Task instructions:
A partial copy is required: transcribe exactly the lines from the one containing "Task: Select the Скидки tab" through the last line below, without any pictures.

Start of Exercise data

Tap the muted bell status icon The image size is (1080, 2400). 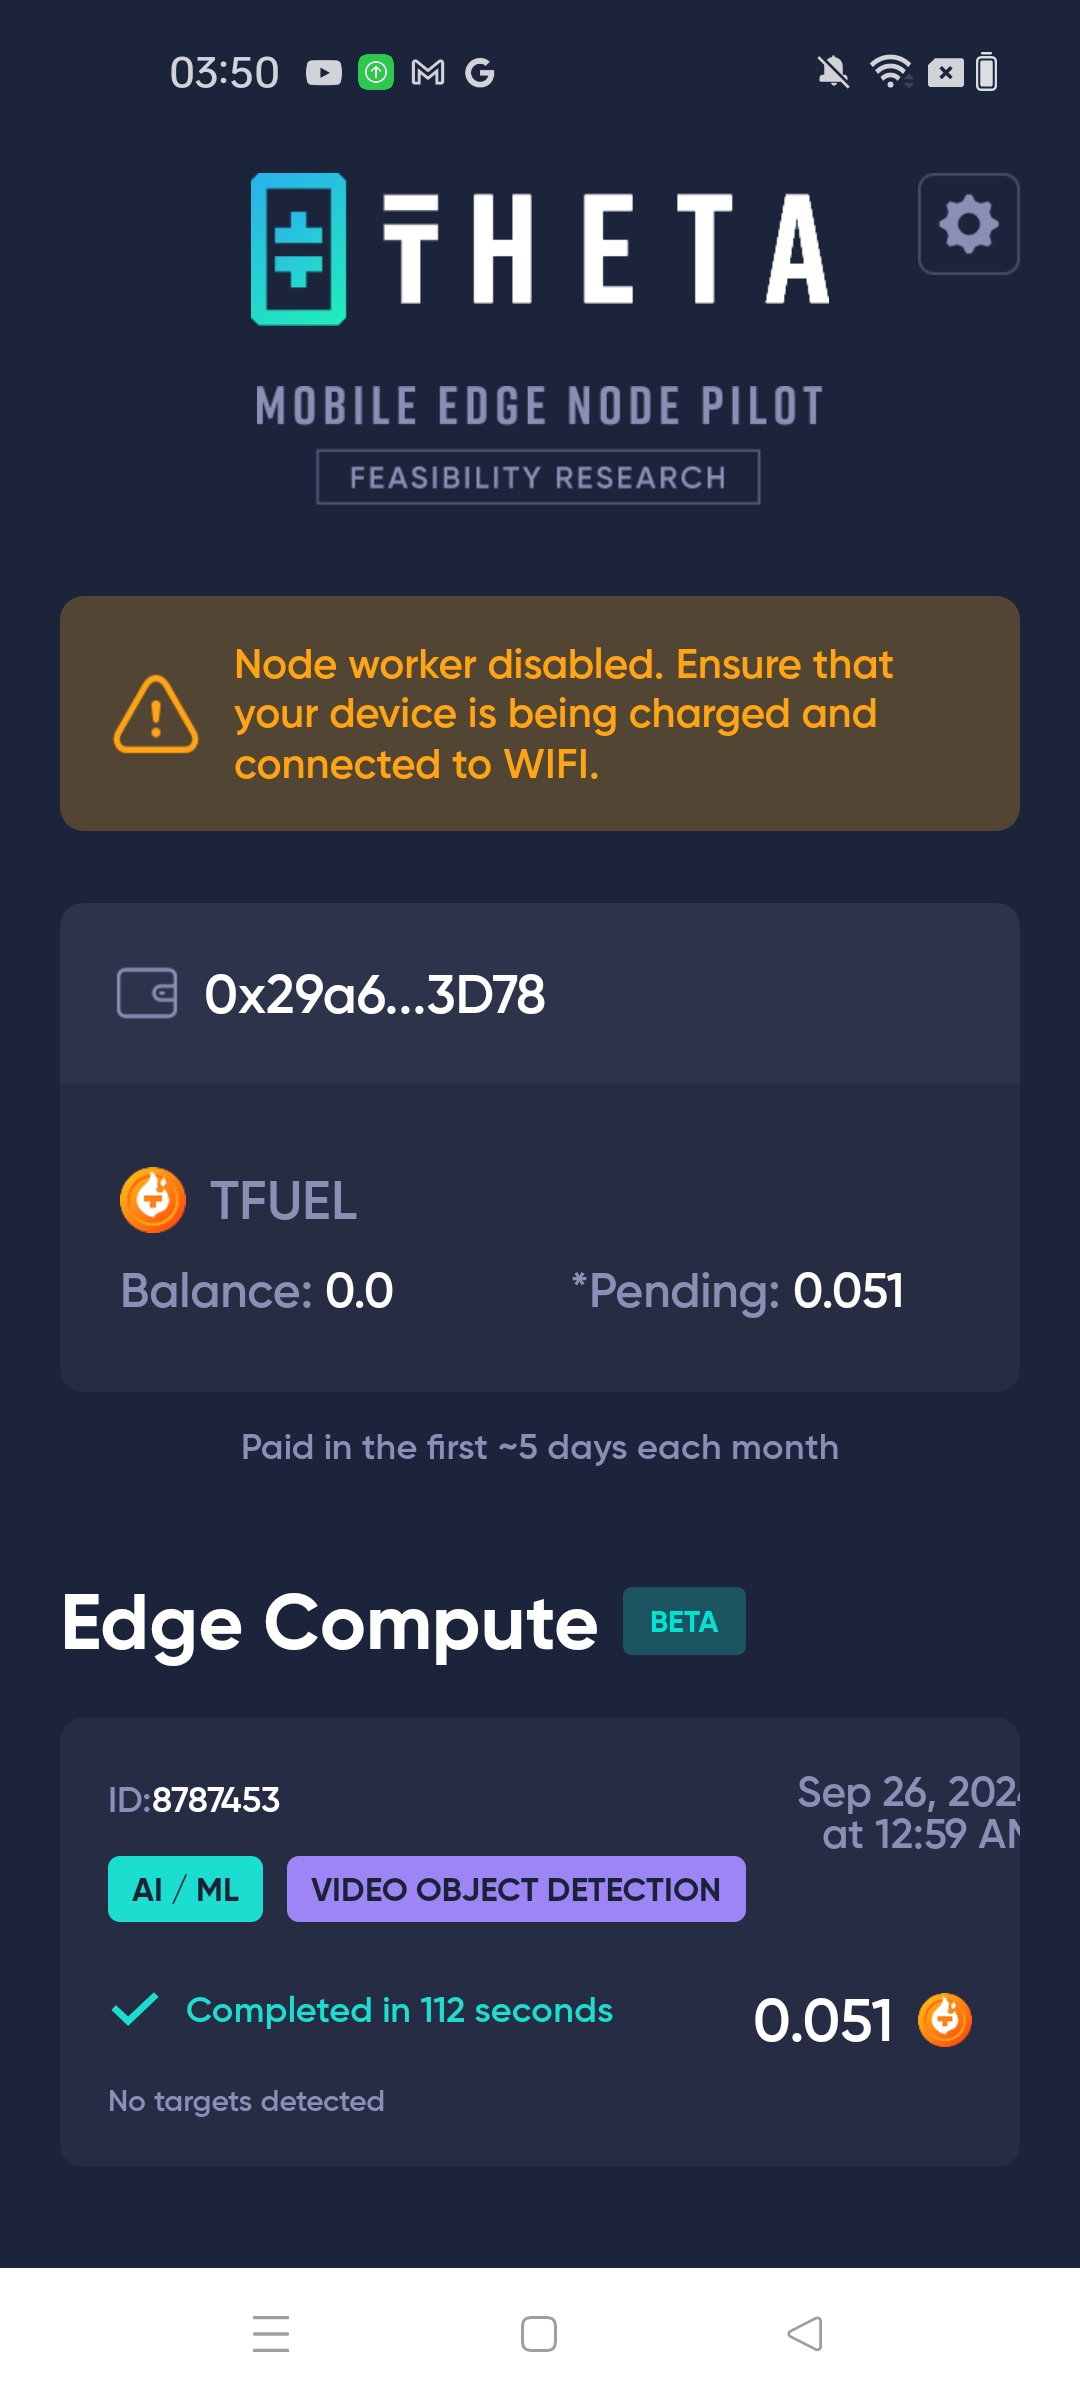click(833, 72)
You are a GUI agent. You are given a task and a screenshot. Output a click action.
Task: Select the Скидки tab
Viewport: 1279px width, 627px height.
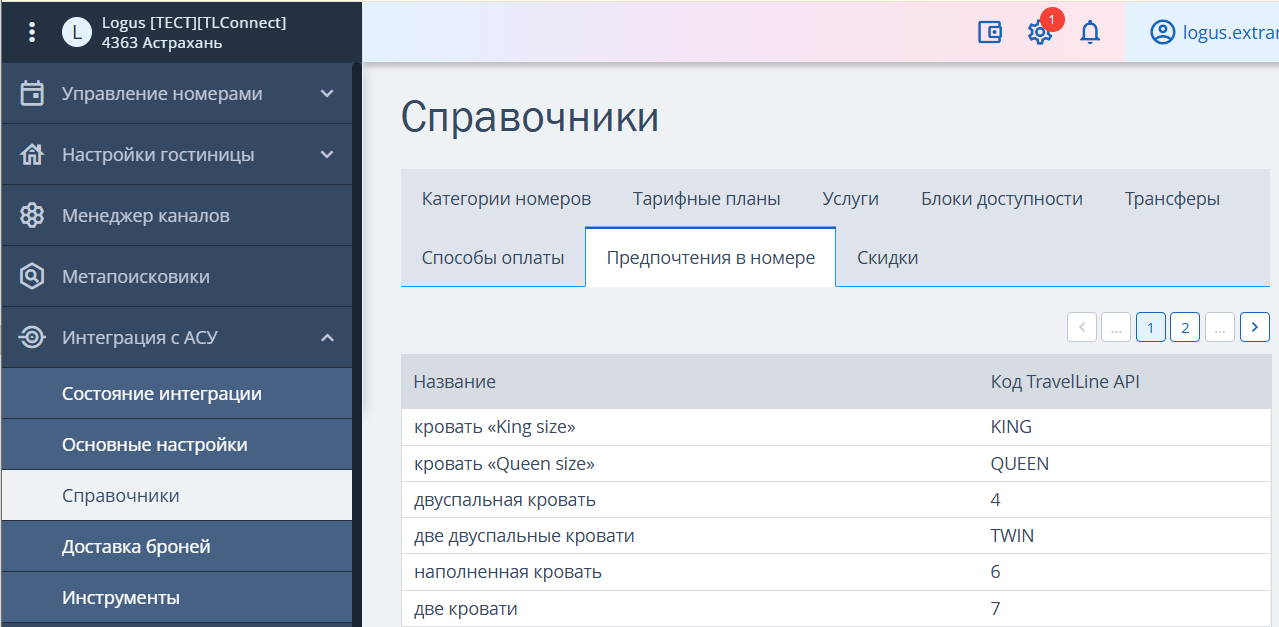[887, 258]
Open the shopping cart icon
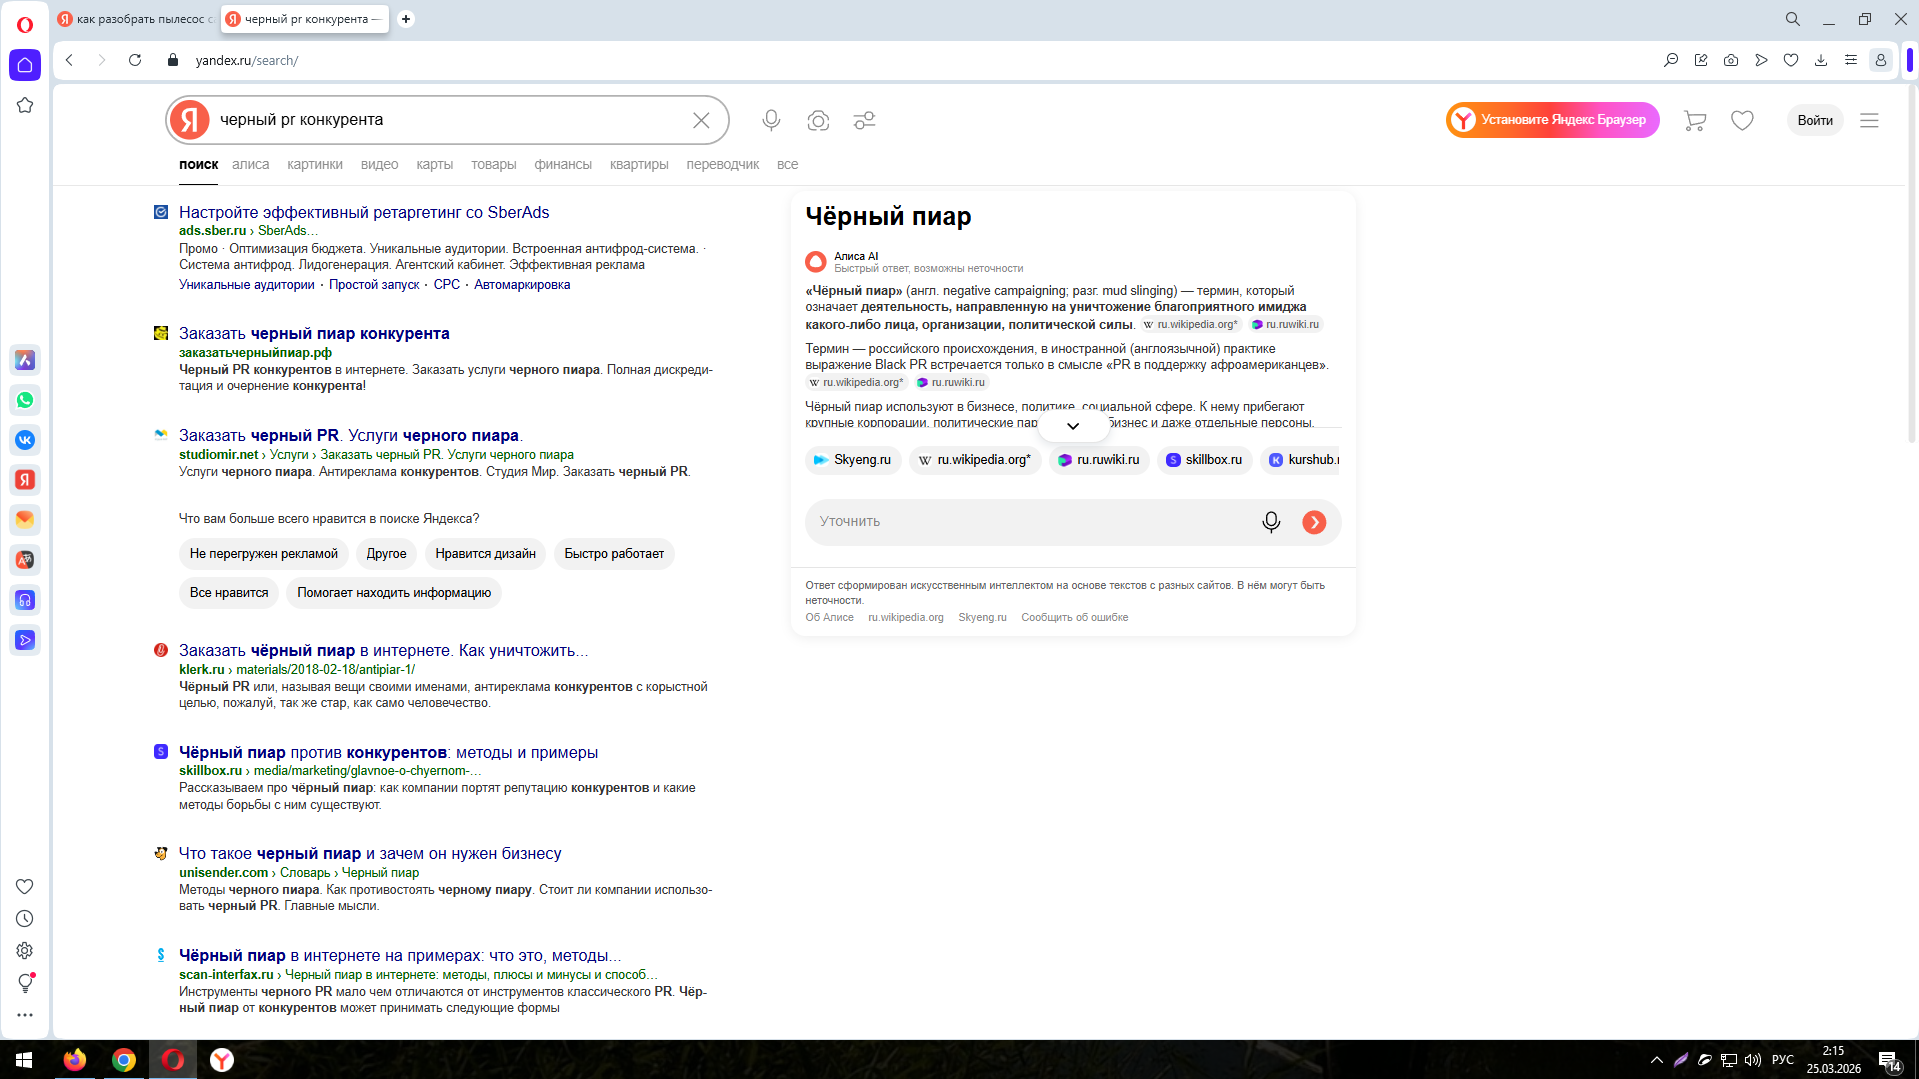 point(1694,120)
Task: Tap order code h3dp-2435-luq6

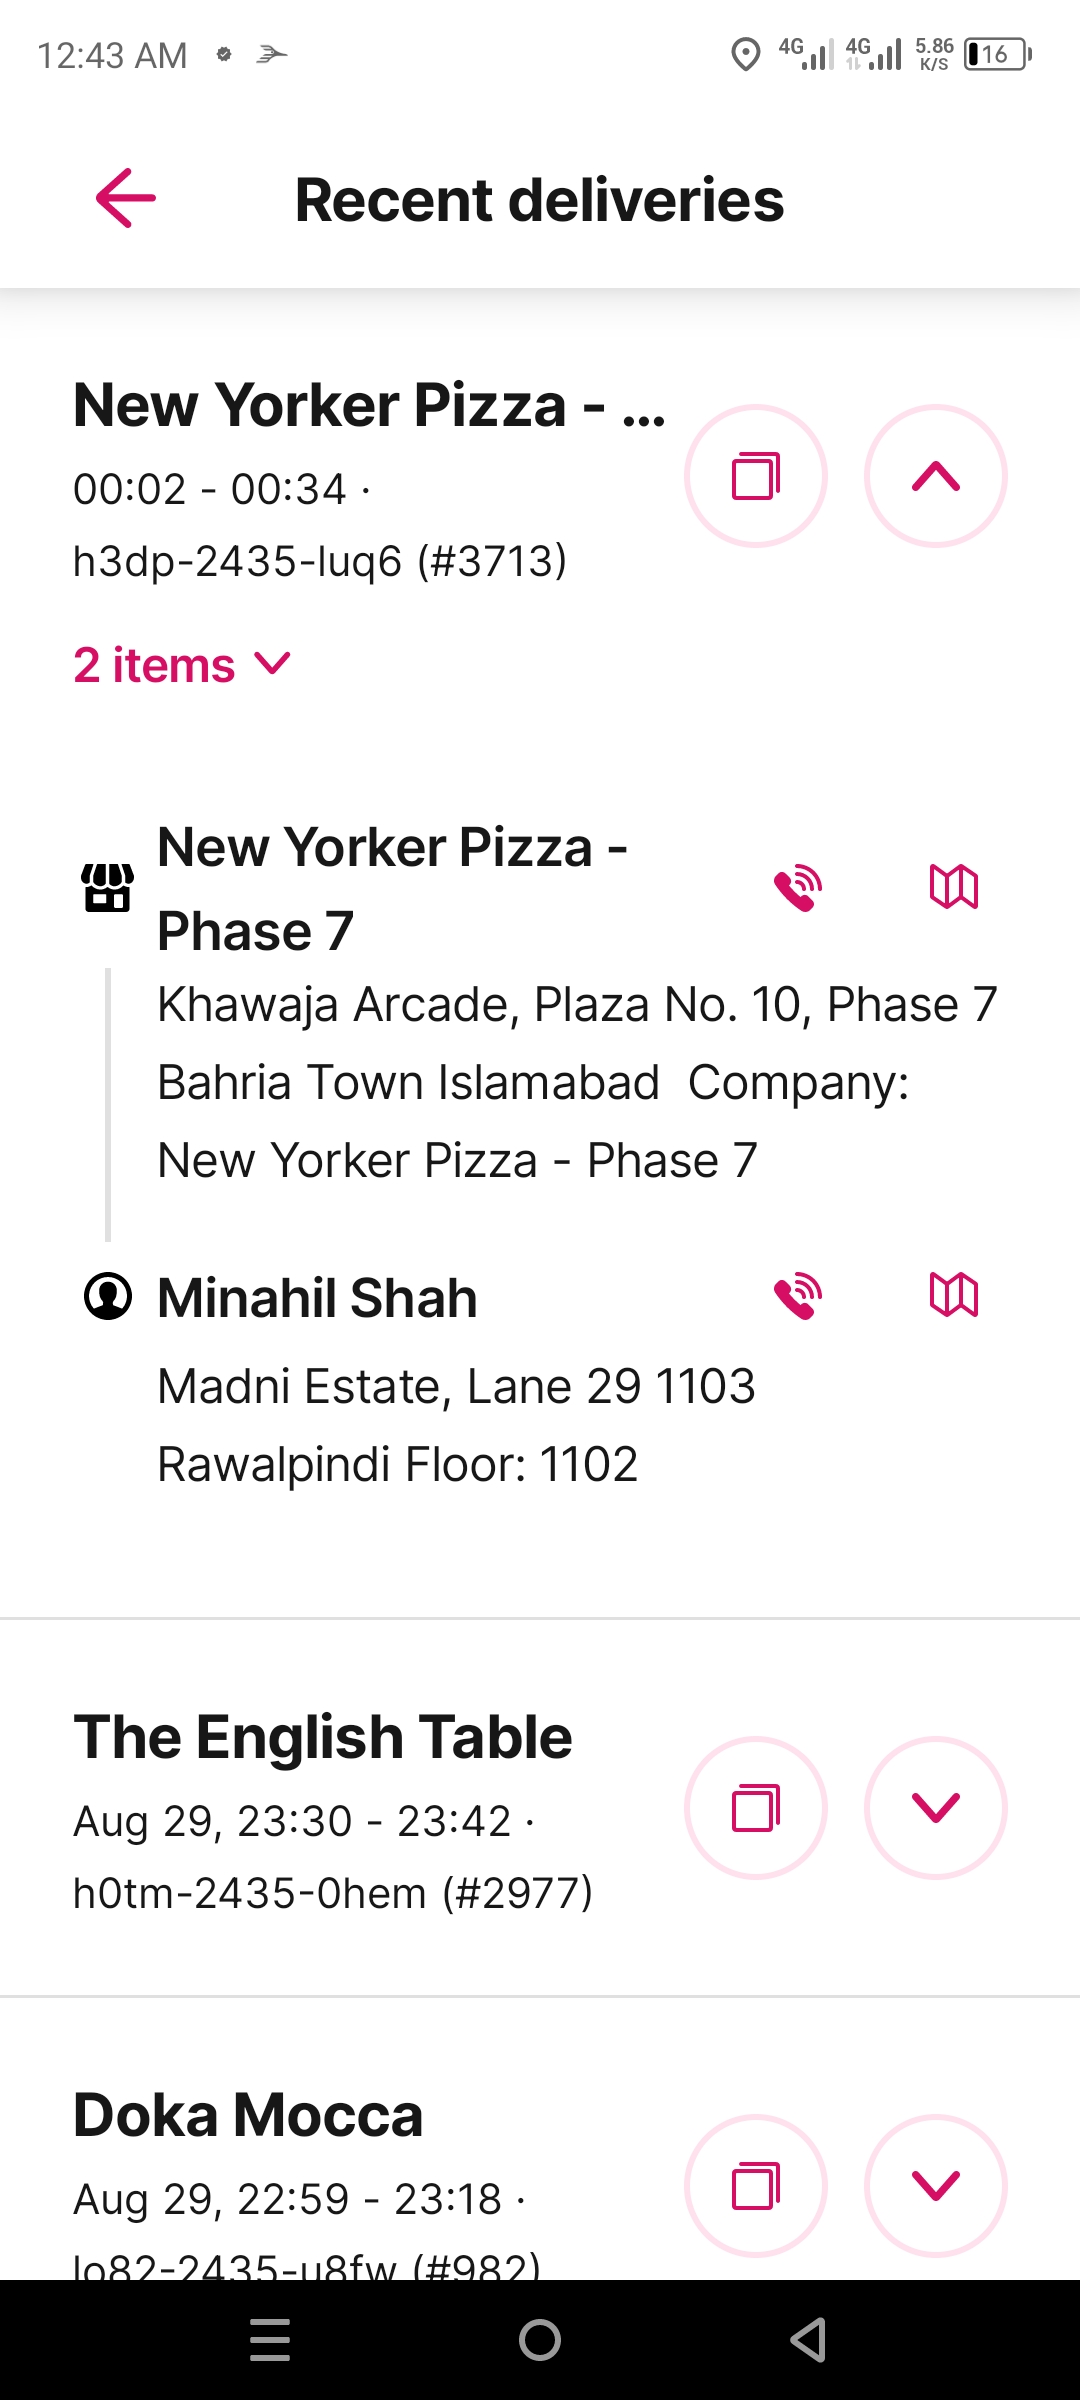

End of Exercise data

Expected output:
Task: Select the Скидки tab
Viewport: 1279px width, 627px height.
[887, 258]
Open the shopping cart icon
 point(1694,120)
Task: Tap order code h3dp-2435-luq6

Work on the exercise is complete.